> Quoted passage
** START **

On March 12, at another principals’ meeting, on what to do about the Iraqi military, these same top U.S. officials decided to disband the Republican Guard—Saddam’s elite corps and bodyguards—but to call the regular army’s soldiers back to duty and to reconstitute their units after a proper vetting of their loyalties.
– without orders to do so. Bremer would understand without needing to be told that Feith belonged to Cheney and that any orders he passed on came from that source. Kaplan is absolutely dead-on about that: Bremer was an “errand boy”.
After appropriately dismissing both Paul Wolfowitz and Rumsfeld as the source, Kaplan does finally get to the nitty-gritty.
My guess is it came from Vice President Dick Cheney, if only because his is one of the most leakproof offices in Washington. Had the order originated someplace else, that fact would have leaked by now. It’s like the dog that didn’t bark in the Sherlock Holmes story; unbarking dogs in this administration, especially at this late date of decrepitude, tend to be the hounds in Cheney’s kennel.
Well, yes, but Kaplan is either unaware that Feith’s place in the chain of command under Wolfowitz was a meaningless bit of administrative misdirection, or he’s deliberately downplaying Feith’s undying fealty to the VP. Cheney is a hardball inside player and a master of administrative gamesmanship. He has people loyal to him and him alone spread through all the offices of the Bush govt. Feith was assigned to Wolfie technically but we know he reported to Dick, and I suspect that part of Feith’s daily report was devoted to what dear old Paul W might be doing behind Dick’s back. Information is the lifeblood of cutthroat corporate power-maintenance, after all, and Dick Cheney is nothing if not a power-player.
Now we’re past the nit-picking, let’s wade into the interesting bit – the entrance, once again, of old friend Ahmad.
But where did Cheney get the idea? A good guess here is that it came from that familiar meddler of the era: the Iraqi exile, chief neocon guru, and suave banker-mathematician, Ahmad Chalabi.
Chalabi, recall, was interested in two things above all, once Saddam Hussein was toppled: removing Baathists from every level of activity in Iraqi politics and society and installing his militia, the Free Iraqi Forces, as the foundation of a new Iraqi army. (Soon after Saddam’s overthrow, Wolfowitz arranged for a military transport plane to fly a few hundred of these militiamen to Nasiriya; they vanished almost instantly into the streets. After that, Chalabi had himself briefly appointed to head the official de-Baathification commission.)
In other words, CPA Orders No. 1 and 2 fit Chalabi’s twin agendas perfectly.
So, was Chalabi the prime mover here?
Of course he was. It’s what he’d been aiming at all along, the climax of his dream to manipulate the US into putting him in Saddam’s Presidential Palace and handing him the keys to the country. By the point of the actual invasion and occupation, Chalabi, through his puppet, Curveball, had the neocon fantasists eating out of his hand.
Dick Cheney may be arrogant, ruthless, and just plain mean, but he’s proved over and over he ain’t much brighter than dim-bulb George and just as gullible. Let’s face it: anybody who would take seriously – let alone start a war because of – the fantasies and illusions proceeding from Laurie Mylroie’s fevered imagination and the tunnel-vision of a purblind greed for oil would be hard-pressed to surpass the IQ of a retarded chicken.

** END **

> Material provided
** START **

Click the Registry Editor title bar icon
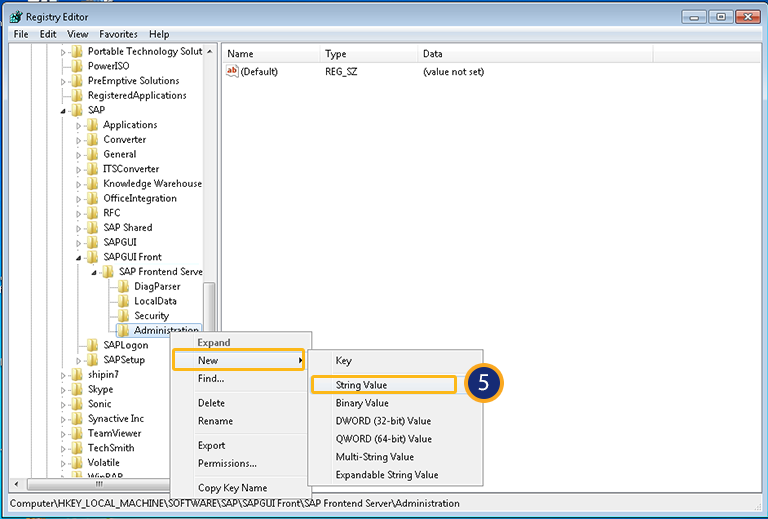768x519 pixels. point(16,16)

** END **

> Jobs
• A. In the commentary, which militia did Chalabi want as the foundation of a new Iraqi army?
• B. Swap "transport plane" for "cargo plane" and write out the stretch of the commentary from "Chalabi, recall, was" through "prime mover here?".
The listing comes from a different source than the commentary.

> Answers below
• A. The Free Iraqi Forces.

• B.
Chalabi, recall, was interested in two things above all, once Saddam Hussein was toppled: removing Baathists from every level of activity in Iraqi politics and society and installing his militia, the Free Iraqi Forces, as the foundation of a new Iraqi army. (Soon after Saddam’s overthrow, Wolfowitz arranged for a military cargo plane to fly a few hundred of these militiamen to Nasiriya; they vanished almost instantly into the streets. After that, Chalabi had himself briefly appointed to head the official de-Baathification commission.)
In other words, CPA Orders No. 1 and 2 fit Chalabi’s twin agendas perfectly.
So, was Chalabi the prime mover here?